━━━ Text ━━━

8 big trends in big data analytics
Bill Loconzolo, vice president of data engineering at Intuit, jumped into a data lake with both feet. Dean Abbott, chief data scientist at Smarter Remarketer, made a beeline for the cloud. The leading edge of big data and analytics, which includes data lakes for holding vast stores of data in its native format and, of course, cloud computing, is a moving target, both say. And while the technology options are far from mature, waiting simply isn’t an option.
[ Further reading: Getting the most out of big data ]
“The reality is that the tools are still emerging, and the promise of the [Hadoop] platform is not at the level it needs to be for business to rely on it,” says Loconzolo.

━━━

- _Required work_:
1/ Condense the paragraph of the article on big data trends that begins "Bill Loconzolo, vice president" into a short bulleted list that keeps its main facts.
2/ Answer these questions using the article on big data trends:
(a) How many trends does the title of the article on big data trends promise?
(b) What position does Dean Abbott hold at Smarter Remarketer?
(c) According to Loconzolo, the promise of which platform is not yet at the level business needs to rely on it?
The data are separate material and are not drawn from the article on big data trends.

━━━ Supplied information ━━━

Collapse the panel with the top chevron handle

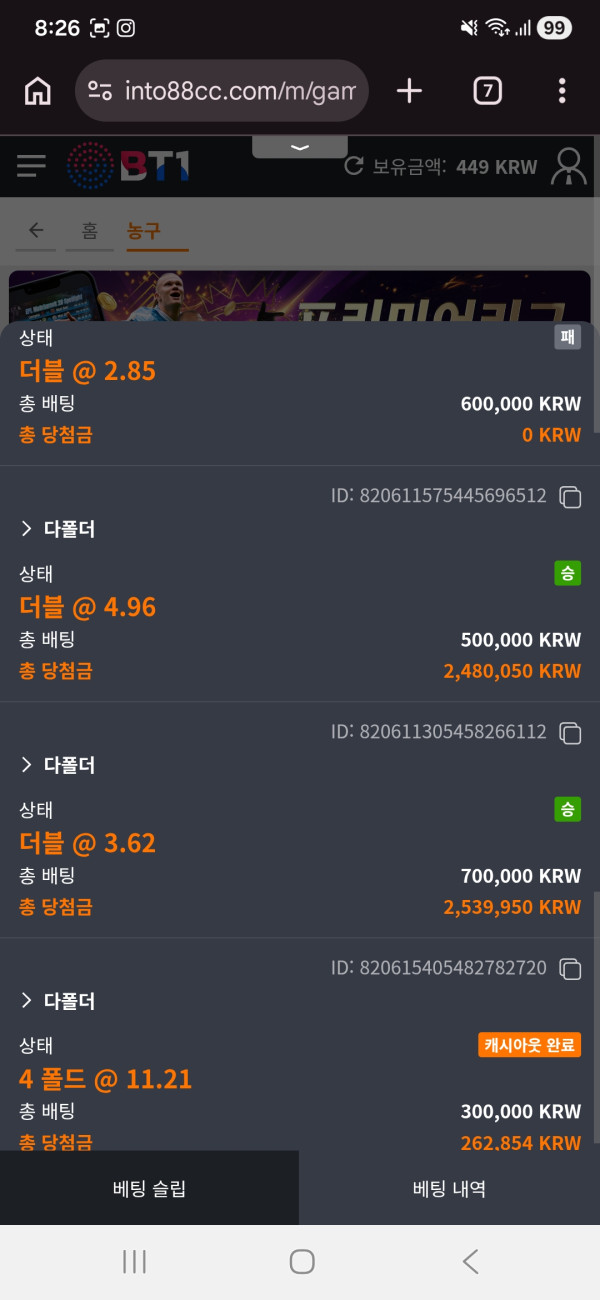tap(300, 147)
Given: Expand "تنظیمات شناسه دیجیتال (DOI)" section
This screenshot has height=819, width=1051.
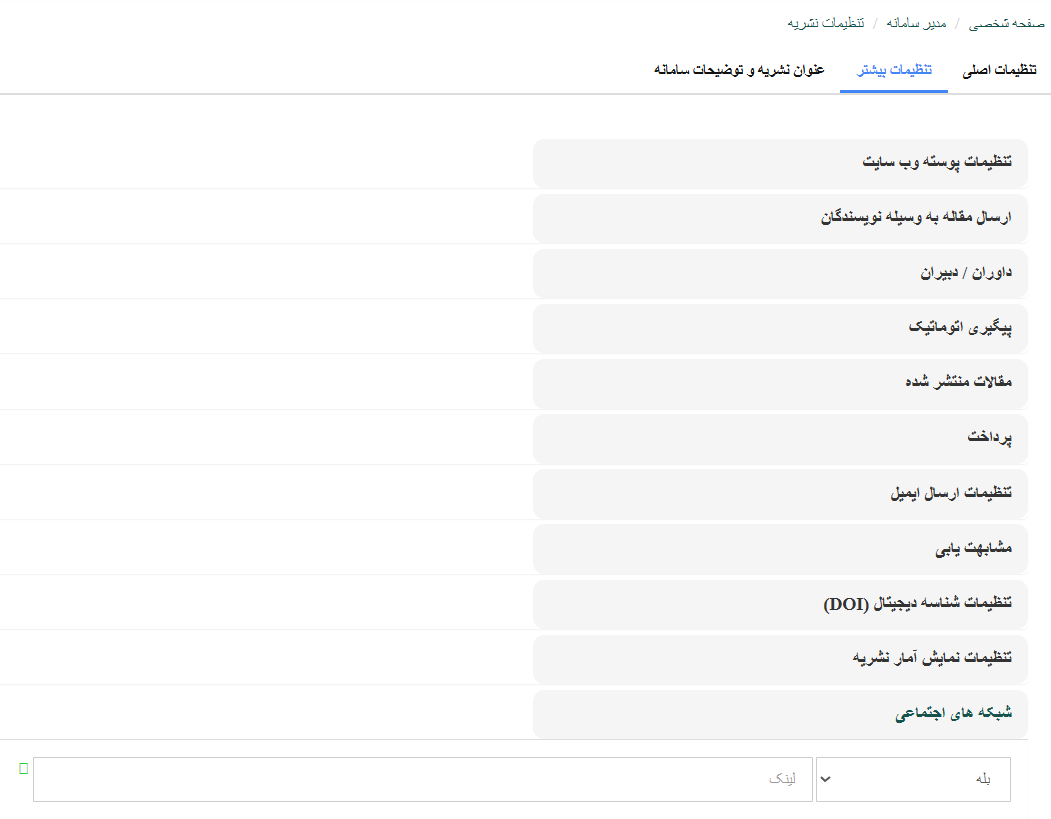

━━━

- _Answer set_:
1/
- Bill Loconzolo, vice president of data engineering at Intuit, fully committed to a data lake.
- Dean Abbott, chief data scientist at Smarter Remarketer, went straight to the cloud.
- Both say the leading edge of big data and analytics is a moving target. This includes data lakes, which hold vast stores of data in native format, and cloud computing.
- The technology options are far from mature, yet waiting is not an option.

2/
(a) Eight.
(b) Chief data scientist.
(c) Hadoop.